Where do my keys come from for requests over SSL?

Question

From what I understand, when you send information to a website over SSL, you encrypt the information you send with their public key.

However, if you want to be able to decrypt the information they reply with, you are going to need a private/public key combination yourself. I don't ever recall having been prompted for an RSA key by my browser, or been required to generate one; where does this key come from?

If your browser creates one for you, is it generated once and then stored on your computer forever, or is a new key generated for every session or site?

Answer 1

During the TLS handshake the client will use the public key of the server, which it was passed following the ServerHello message, to encrypt a pre-master secret. It is not the entire session key. In the ClientHello message and ServerHello message the two parties swap random values. The server and the client now use the pre-master secret and the random values to generate the same master secret, which can be used as a session key.

The server's public key is used because in asymmetric cryptography the only person who will be able to decrypt the message will be the holder of the private key.

Check out the wikipedia page for more details on the TLS handshake.

Answer 2

There's a few ways this can work. But this gist is that your asymmetric keys are used more for identity validation rather than encryption. While typically only the server needs to verify its identity, sometimes the server can request that the browser identity itself back using a client certificate. Try it out here if you like.^†

^{†: Startcom is a certificate authority famous for providing free certificates, but for also having a website so totally unusable that people actually pay for certificates anyway, just so they don't have to use startcom's site.}

Once the identities are squared away, the client and server go about establishing a session key for the actual encryption. So while the certificate identity stuff uses RSA, the actual session encryption generally uses AES or RC4, or Blowfish -- symmetric ciphers where the same key is used to both encrypt and decrypt. These are dramatically faster.

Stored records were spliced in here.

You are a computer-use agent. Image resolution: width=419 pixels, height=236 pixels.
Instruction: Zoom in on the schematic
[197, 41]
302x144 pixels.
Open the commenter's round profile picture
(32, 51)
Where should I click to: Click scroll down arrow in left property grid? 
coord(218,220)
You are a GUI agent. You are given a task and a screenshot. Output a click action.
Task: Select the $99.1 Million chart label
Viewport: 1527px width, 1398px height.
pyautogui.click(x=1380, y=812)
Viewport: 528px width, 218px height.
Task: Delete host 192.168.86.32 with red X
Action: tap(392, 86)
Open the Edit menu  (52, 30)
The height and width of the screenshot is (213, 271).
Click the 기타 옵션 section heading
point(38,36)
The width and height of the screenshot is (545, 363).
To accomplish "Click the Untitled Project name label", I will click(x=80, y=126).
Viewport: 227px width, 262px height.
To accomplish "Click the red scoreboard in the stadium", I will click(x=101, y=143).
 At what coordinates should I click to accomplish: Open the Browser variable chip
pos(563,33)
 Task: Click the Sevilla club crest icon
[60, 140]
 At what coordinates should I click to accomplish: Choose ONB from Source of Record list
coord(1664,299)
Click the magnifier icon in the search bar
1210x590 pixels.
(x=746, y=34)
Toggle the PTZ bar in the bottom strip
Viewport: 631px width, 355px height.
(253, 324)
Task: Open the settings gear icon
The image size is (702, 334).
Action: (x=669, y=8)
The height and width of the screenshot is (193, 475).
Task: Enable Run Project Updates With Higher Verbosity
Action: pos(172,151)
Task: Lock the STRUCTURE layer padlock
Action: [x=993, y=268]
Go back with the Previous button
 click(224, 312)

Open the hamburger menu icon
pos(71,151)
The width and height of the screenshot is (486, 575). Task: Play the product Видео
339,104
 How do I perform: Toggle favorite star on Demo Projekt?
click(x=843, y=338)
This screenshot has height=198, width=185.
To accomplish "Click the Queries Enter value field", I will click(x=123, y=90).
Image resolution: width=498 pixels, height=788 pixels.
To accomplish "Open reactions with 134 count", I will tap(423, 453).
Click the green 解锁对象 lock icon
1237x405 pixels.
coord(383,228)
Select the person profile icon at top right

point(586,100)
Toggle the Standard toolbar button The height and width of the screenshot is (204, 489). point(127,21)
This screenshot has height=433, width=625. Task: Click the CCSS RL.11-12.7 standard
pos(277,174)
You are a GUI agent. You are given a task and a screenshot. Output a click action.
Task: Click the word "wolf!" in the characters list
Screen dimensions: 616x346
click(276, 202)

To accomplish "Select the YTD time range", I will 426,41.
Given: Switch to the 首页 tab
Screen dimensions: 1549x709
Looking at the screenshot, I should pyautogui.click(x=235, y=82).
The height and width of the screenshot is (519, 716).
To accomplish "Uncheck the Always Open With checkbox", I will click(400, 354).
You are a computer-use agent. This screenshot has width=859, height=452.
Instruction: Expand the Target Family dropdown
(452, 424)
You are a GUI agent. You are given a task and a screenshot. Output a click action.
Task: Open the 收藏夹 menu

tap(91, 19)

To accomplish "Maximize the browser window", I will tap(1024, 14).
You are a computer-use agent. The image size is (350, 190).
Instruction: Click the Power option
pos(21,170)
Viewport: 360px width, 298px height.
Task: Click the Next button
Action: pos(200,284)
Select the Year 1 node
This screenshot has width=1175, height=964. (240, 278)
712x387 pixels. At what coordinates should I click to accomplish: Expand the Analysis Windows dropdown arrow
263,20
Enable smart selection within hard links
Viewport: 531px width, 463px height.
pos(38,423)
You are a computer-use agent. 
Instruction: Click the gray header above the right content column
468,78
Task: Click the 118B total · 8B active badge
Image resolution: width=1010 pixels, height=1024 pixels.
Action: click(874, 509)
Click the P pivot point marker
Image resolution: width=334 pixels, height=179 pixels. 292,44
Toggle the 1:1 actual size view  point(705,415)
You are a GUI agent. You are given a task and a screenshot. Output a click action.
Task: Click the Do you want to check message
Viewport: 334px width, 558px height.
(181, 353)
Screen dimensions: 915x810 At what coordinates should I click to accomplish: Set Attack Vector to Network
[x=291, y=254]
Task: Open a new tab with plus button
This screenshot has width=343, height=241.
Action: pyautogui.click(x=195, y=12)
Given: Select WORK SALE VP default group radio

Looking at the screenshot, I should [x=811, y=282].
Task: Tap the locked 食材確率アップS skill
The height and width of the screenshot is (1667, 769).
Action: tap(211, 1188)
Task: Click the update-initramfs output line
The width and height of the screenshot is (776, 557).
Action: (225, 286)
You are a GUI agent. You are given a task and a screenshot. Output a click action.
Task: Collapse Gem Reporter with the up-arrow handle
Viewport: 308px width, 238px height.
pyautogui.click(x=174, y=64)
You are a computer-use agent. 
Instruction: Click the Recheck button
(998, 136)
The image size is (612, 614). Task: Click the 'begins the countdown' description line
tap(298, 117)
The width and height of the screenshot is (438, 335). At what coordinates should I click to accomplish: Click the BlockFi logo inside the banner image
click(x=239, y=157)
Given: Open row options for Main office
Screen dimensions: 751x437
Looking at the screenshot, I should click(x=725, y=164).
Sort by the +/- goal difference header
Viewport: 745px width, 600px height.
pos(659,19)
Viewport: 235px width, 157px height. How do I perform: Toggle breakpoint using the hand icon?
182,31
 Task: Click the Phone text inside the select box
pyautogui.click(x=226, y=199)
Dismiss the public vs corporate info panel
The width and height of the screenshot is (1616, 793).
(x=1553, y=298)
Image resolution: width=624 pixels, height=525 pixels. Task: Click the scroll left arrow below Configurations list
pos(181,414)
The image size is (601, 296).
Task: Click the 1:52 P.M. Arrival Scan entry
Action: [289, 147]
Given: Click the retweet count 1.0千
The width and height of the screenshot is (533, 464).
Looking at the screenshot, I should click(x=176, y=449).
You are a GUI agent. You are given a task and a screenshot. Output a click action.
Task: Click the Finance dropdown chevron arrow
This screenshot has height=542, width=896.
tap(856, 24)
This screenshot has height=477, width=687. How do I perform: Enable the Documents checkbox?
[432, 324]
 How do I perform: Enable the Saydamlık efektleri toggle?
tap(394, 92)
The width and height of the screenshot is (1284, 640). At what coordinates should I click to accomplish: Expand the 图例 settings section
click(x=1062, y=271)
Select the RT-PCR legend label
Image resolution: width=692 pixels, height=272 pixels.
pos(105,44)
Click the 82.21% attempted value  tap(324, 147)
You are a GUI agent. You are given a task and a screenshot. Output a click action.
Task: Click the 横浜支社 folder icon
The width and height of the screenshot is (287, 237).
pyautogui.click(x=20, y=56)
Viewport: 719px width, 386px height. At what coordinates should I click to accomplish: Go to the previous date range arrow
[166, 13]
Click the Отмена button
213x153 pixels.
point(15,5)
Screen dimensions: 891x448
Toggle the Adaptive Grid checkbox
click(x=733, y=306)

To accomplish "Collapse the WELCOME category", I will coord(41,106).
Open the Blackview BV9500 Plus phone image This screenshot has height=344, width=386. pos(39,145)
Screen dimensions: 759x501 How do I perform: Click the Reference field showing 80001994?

There's a couple of ways to go about generating a session key. How it is done depends on what features are supported by the server and browser. The older more naive approach is to simply generate a random number and send it encrypted using the public key. THe problem is that if the session is captured by an attacker who later acquires the private key, he'll be able to decrypt past sessions.

A better solution that is gaining traction uses Diffie-Hellman key negotiation to generate a shared secret that is never communicated. The negotiation still uses the asymmetric keys to ensure that the negotiated key isn't corrupted by a man-in-the-middle, but the important point is that the key never transits the wire, not can it be derived by anything that gets communicated. This means that when the connection closes and the client and server both forget the key, the data, if captured, can never be decrypted again. This topic gets plenty of attention here on this site under the moniker Perfect Forward Secrecy.

Answer 3

Their public key is used to allow your browser to send a session key to them. Once that's been achieved, your browser and their server both know the session key, and use it to encrypt in both directions.

The session key is ginned up on the fly by your browser, a new one for each session, no interaction required.